Mississippi Research Network - MissON
Mississippi universities and other government entities should be connected by the end of this year to a high-speed broadband network that will boost their research capacity, officials said Wednesday.
Gov. Haley Barbour said the Mississippi Research Network, also known as MissiON, will use AT&T fiber-optic lines to provide 20 times more broadband capacity than is currently being used.
The network will connect members of the Mississippi Research Consortium. The consortium comprises the state’s four research universities -- Mississippi State, Jackson State, the University of Mississippi and the University of Southern Mississippi. It includes the University of Mississippi Medical Center, NASA in Hancock County, the Army Corps of Engineers in Vicksburg and the Mississippi Department of Information Technology.
The state will pay AT&T $2 million a year for each of the next eight years to use the company’s fiber-optic lines, Barbour said. He said the $16 million price tag is a significant savings from the estimated $70 million it would’ve cost the state to build the network itself.
Felix Okojie, chairman of the research consortium, said the group envisions increases in biomedical, ecological and oceanographic research and high-performance computing. He said that should help Mississippi remain competitive or “at the very least be at parity with some of our neighboring states.”
“This investment is going to give us a significant return, not only for the current citizens of the state but for the future citizens that are yet to be born,” said Okojie, who’s also vice president for research and federal relations at Jackson State.
Mayo Flynt, president of AT&T–Mississippi, said the Mississippi Research Network will have a 20 gigabit capacity -- the ability to move 20 billion bits of information per second.
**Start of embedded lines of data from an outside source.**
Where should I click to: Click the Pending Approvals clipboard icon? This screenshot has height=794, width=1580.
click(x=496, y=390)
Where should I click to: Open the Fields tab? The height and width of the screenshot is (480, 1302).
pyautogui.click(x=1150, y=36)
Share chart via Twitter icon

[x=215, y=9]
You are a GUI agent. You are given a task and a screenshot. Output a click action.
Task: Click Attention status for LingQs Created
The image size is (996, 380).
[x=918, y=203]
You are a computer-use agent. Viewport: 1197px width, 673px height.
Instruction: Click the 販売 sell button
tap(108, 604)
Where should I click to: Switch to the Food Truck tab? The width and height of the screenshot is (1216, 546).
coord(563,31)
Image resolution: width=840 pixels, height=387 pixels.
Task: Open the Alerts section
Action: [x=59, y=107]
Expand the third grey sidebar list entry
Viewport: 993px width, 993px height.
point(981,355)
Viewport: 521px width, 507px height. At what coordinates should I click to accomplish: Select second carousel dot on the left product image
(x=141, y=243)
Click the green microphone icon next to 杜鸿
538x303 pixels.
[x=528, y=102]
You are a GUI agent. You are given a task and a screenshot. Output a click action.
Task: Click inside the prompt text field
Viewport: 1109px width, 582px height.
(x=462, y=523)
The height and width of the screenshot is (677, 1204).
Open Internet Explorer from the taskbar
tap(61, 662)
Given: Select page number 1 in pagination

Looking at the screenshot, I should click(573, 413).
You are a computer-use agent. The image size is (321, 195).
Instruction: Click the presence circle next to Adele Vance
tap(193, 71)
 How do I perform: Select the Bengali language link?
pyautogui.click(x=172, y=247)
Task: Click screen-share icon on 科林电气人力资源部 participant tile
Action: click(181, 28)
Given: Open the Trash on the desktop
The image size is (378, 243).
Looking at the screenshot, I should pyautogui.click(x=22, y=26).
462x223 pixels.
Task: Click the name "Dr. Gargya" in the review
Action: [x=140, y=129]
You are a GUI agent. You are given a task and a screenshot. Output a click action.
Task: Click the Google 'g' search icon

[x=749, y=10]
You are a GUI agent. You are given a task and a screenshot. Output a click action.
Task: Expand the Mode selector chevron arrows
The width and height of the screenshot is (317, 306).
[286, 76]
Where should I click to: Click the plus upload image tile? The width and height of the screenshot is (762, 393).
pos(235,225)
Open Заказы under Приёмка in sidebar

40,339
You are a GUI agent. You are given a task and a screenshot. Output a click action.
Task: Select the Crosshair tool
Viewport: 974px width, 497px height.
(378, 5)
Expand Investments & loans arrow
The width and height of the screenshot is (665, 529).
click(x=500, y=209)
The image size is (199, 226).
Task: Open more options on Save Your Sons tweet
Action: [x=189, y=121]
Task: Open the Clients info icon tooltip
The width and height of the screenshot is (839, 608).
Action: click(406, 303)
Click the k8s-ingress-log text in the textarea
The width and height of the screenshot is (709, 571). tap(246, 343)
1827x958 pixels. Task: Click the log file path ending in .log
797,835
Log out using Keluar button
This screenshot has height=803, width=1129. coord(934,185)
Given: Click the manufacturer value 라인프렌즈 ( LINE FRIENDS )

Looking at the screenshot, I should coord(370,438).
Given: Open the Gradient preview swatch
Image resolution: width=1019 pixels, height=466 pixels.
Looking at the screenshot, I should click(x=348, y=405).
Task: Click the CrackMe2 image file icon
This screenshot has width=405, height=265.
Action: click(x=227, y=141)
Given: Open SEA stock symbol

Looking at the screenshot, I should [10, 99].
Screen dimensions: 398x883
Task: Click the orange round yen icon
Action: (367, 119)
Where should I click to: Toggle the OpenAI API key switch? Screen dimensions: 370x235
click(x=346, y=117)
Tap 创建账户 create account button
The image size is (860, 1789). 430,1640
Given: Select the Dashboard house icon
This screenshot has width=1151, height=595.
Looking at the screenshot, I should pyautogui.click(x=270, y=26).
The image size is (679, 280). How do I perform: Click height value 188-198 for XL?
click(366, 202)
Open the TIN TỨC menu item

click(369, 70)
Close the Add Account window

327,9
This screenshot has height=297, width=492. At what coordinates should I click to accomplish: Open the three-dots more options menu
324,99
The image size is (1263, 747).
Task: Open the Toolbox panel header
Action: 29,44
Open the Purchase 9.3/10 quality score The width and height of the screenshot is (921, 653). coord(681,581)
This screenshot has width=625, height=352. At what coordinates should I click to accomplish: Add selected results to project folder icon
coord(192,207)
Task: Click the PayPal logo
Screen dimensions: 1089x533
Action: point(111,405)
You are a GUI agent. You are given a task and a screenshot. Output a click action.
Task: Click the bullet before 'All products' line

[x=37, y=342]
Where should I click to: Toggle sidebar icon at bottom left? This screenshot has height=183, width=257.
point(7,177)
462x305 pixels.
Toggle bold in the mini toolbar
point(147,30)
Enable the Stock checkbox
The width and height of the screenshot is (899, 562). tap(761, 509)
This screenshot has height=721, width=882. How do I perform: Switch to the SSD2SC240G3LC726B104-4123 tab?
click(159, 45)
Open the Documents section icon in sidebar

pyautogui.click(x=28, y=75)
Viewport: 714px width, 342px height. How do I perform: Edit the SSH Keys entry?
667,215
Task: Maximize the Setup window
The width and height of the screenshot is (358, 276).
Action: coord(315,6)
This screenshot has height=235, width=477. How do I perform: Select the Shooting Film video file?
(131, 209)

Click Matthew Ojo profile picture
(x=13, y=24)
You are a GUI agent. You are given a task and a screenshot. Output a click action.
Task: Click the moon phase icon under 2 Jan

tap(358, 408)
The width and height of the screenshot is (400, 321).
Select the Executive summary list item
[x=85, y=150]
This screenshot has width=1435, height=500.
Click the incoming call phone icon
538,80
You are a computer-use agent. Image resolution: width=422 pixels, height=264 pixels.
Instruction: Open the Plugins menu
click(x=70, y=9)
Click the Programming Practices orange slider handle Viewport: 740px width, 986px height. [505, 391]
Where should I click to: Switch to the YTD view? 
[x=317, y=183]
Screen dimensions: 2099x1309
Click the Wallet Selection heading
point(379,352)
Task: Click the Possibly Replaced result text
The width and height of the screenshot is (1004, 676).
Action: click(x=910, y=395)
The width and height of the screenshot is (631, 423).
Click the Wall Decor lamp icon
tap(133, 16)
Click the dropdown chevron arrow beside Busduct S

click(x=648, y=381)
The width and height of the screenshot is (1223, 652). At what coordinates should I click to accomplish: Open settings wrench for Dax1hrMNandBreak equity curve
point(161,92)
He said the average home DSL line can handle 6 megabits, or 6 million bits of information per second.
“Make no mistake: This is not your average service upgrade,” Flynt said during a news conference at the governor’s office with Barbour and Okojie.
Mayo said the added broadband capability is for research only. It won’t be available, for example, for university students to more quickly download music or movies in their dorm rooms.
Barbour’s office said Mississippi Research Consortium members already have $380.7 million of federally funded research that relies on high-speed computing capability.